只需使用'import math'和'math.sqrt()'代替'from math import sqrt'和'sqrt()'; 你只是导入'sqrt'就不会赢得任何东西,并且代码很快会因为太多的导入而变得笨拙.此外,当你大量使用from-import时,reload()和mock for out等测试会更快地破解.

divmod()函数是执行除法和模数的便捷方式.您可以使用/ else而不是对numleft进行单独检查.您的因子功能是发电机的自然候选者.另一个答案中已经提到了xrange().这就是这样做的全部:

import math

# recursively computes the factors of a number as a generator
def factors(num):
    numroot = int(math.sqrt(num)) + 1
    # brute force divide the number until you find a factor
    for i in xrange(2, numroot):
        divider, remainder = divmod(num, i)
        if not remainder:
            # if we found a factor, add it to the list and compute the
            # remainder
            yield i
            break
    else:
    # if we didn't find a factor, get out of here!
        yield num
        return
    # now recursively find the rest of the factors
    for factor in factors(divider):
        yield factor

使用生成器意味着您只能迭代结果一次; 如果您只想要一个列表(就像在translateFactorsList中那样),则必须将调用包装在lists()中的factors()中.

Answer 3

您可能想要看的另一件事是文档字符串.例如,此函数的注释:

# recursively computes the factors of a number
def factors(num):

可以转换成这个:

def factors(num):
    """ recursively computes the factors of a number"""

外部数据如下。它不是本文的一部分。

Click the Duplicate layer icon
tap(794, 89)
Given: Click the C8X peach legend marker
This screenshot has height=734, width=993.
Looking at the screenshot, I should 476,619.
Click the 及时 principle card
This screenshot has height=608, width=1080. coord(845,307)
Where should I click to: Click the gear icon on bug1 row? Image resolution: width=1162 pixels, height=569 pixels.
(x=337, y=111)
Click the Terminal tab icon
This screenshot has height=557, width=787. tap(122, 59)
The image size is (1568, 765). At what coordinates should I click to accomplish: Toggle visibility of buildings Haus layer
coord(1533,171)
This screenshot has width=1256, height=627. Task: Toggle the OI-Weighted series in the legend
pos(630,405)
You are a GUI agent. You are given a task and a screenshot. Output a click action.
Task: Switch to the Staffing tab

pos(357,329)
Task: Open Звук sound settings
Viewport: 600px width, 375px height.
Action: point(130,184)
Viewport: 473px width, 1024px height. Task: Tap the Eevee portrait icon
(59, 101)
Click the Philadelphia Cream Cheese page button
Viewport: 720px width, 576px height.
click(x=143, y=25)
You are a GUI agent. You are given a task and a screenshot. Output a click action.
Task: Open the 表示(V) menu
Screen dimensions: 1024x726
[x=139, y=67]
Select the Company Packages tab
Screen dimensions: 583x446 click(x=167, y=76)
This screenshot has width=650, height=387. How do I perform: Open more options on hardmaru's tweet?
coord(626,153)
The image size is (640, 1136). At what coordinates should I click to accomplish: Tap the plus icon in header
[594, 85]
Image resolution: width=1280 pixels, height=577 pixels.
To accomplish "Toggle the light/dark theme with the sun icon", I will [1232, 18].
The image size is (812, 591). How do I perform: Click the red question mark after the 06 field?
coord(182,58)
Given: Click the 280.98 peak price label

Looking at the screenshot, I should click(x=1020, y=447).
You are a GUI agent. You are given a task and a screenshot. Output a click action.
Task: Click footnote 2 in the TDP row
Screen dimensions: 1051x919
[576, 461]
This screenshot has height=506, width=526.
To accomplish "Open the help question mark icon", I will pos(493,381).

这样做并不是真的100%必要,但如果你开始使用pydoc的东西,这是一个很好的习惯.

你也可以这样做:

docstring.py

"""This is a docstring"""

在命令行:

>>> import docstring
>>> help(docstring)

结果:

Help on module docstring:

NAME
    docstring - This is a docstring

FILE
    /Users/jason/docstring.py

Answer 4

一些评论:

1. 我会替换range()为xrange(); 当你调用时range(),它会同时分配整个范围,而当你迭代时xrange(),它会一次返回一个结果,从而节省内存.
2. 不要将条件后的表达式放在同一行(if num2s -- 0: return factorList)上.它使得一眼就能看到它正在做什么变得更加困难(这是一个障碍).
3. 不要害怕使用模块.该[sympy][1]模块已经具有计算因子的代码,这可以通过消除大部分代码来简化代码.
4. Python的字符串格式化简单而有效.

例如:

factorList.insert(0, '2 ^ ' + str(num2s))

可以改为

factorlist.insert(0, '2 ^ %s' % num2s)

总而言之,我发现你的代码并不是广泛的非pythonic.只要确保你想要使用地板划分,因为这是默认情况下会发生的整数值.否则,您需要修复除法运算符:

from __future__ import division

有时令人沮丧的语言警告.

Answer 5

这是我突然想到的：

def transformFactorList(factorList):
    oldsize = len(factorList)
    factorList = [f for f in factorList if f != 2]
    num2s = oldsize - len(factorList)
    if num2s == 0:
        return []
    if num2s == 1:
        return [2]+factorList
     return ['2 ^ %s' % num2s] + [factorList]

这种形式[f for f in factorList if f != 2]称为列表理解。